* **Required work**:
1. In the Texas Supreme Court opinion, what does the first headnote call a foreign corporation's transaction of non-interstate business within the State?
2. Give the heading of every numbered headnote in the Texas Supreme Court opinion.
3. Recast the paragraph of the Texas Supreme Court opinion that begins "The statute (Rev. Stats., 1911, art. 7805) can not be considered" as a short bulleted list that keeps its main points.

* **Source passage**:
+++++

Supreme Court of Texas
Jun 10, 1914
106 Tex. 435 (Tex. 1914)

Opinion

Motion No. 3182.

Decided June 10, 1914.

1. — Foreign Corporation — Right to Do Business.

The transaction by a foreign corporation, within the State, of other than interstate business, is only a privilege, which the State may extend or withhold; it is not a right which the corporation possesses. The State is free, therefore, to prescribe the terms or conditions upon which it grants the authority. The foreign corporation, in seeking only a license which the State is under no obligation to allow, is in no position to complain of their severity. Taber v. Interstate B. L. Assn., 91 Tex. 92. (P. 437.)

2. — Same — Forfeiture of Permit — Purchaser of Property and Business — Statute.

Where the right of a foreign corporation to do business in the State has been forfeited on its conviction of violating the laws of the State against trusts and unlawful combinations (Rev. Stats., 1911, art. 7803), no other corporation which has purchased its property and business or assumed the payment of its obligations can be permitted to incorporate to do business in the State (Rev. Stats., 1911, art. 7805), though making the affidavit required by law as to its freedom from any trust or unlawful combination. And this, irrespective of whether it is or is not a mere corporate continuation of the company so forfeiting the right. (Pp. 436-439.)

3. — Same — Time of Incorporation.

The prohibition by the statute (Rev. Stats., 1911, art. 7805) of granting permit to do business in the State to a purchaser to whom a corporation which has forfeited that right "may have transferred its property and business" is not limited to companies acquiring same prior to the judgment of forfeiture. It applies to all cases of such acquisition prior to the purchaser's application for right to do business. (P. 438.)

4. — Same — Attainder of Property.

The statute (Rev. Stats., 1911, art. 7805) can not be considered as working an attainder of property of the corporation forfeiting its right to do business in the State. It is left free to sell both property and business; only the purchaser's privilege of acquiring a right to do business in the State is affected; and only the purchaser acquiring both property and business, not the purchaser of property alone. (P. 439.)

5. — Same — Extra-Territorial Operation.

The statute denying to a foreign corporation a permit to do business in the State because of acts done by it beyond the State limits is not invalid as giving its effect extra-territorial operation. The right to exclude is absolute, and the Legislature may impose any condition it prescribes, whether based on acts within or outside the State. (P. 439.)

+++++

* **Click-target data**:
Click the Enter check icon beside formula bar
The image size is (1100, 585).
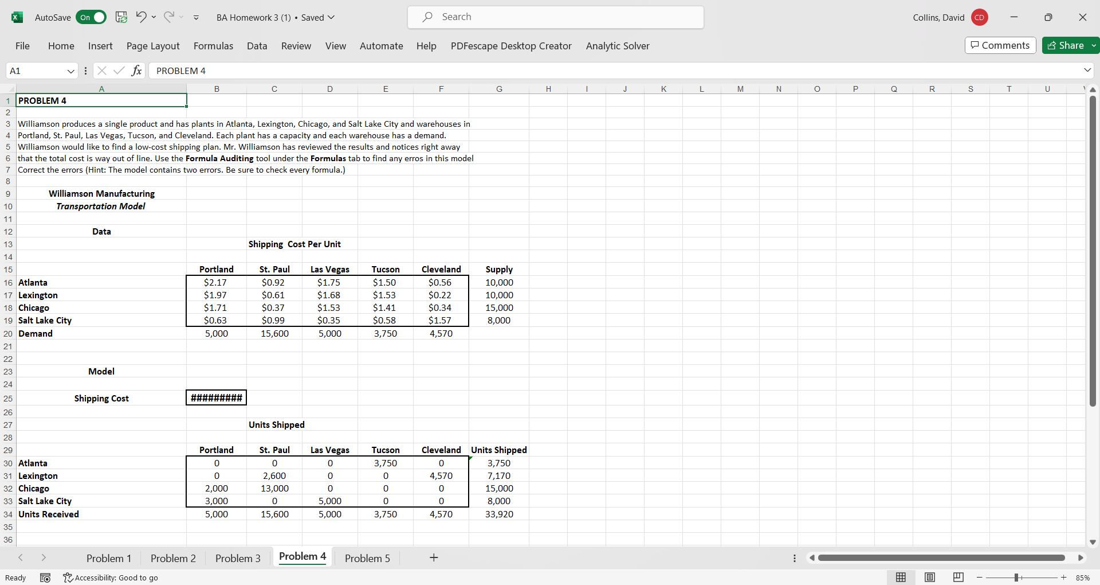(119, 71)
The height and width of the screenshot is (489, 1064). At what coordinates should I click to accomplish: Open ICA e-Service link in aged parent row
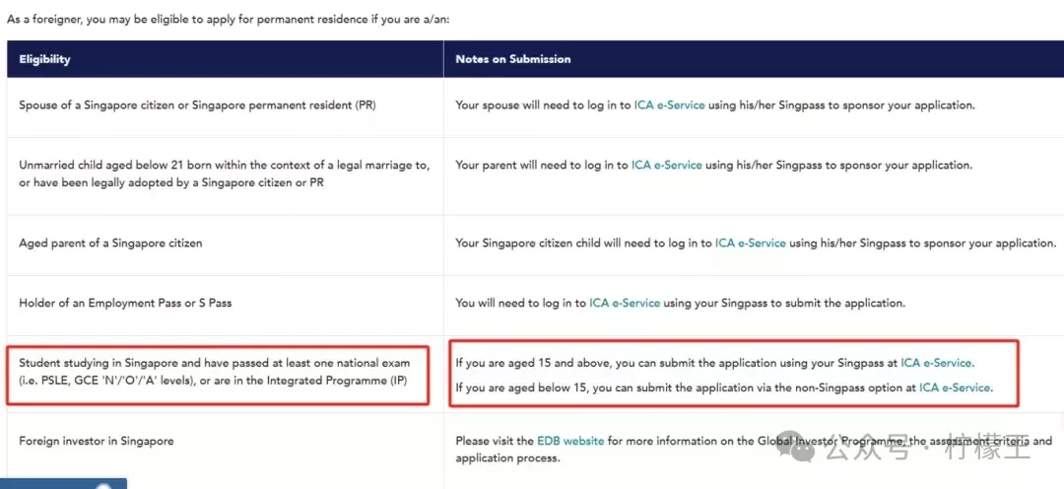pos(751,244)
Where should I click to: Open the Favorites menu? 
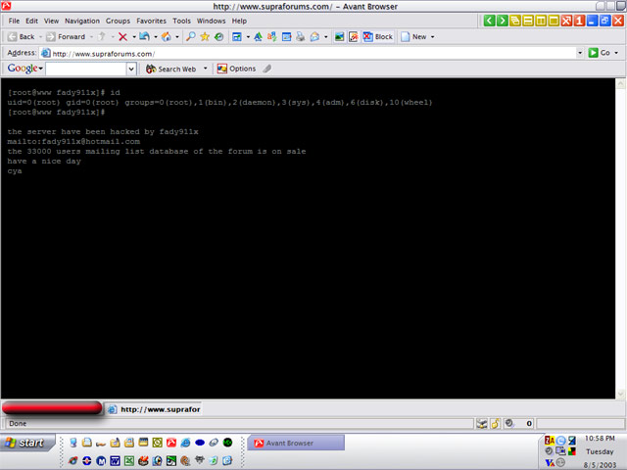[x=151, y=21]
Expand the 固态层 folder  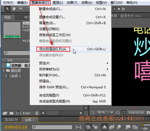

+++++

* **Task responses**:
1. It is a privilege that the State may extend or withhold, not a right that the corporation possesses.

2.
1. Foreign Corporation — Right to Do Business.
2. Same — Forfeiture of Permit — Purchaser of Property and Business — Statute.
3. Same — Time of Incorporation.
4. Same — Attainder of Property.
5. Same — Extra-Territorial Operation.

3.
- Article 7805 does not work an attainder of the forfeiting corporation's property.
- That corporation remains free to sell both its property and its business.
- Only the purchaser's privilege of getting a right to do business in the State is affected.
- This applies only to a purchaser that acquires both property and business, not one that buys the property alone.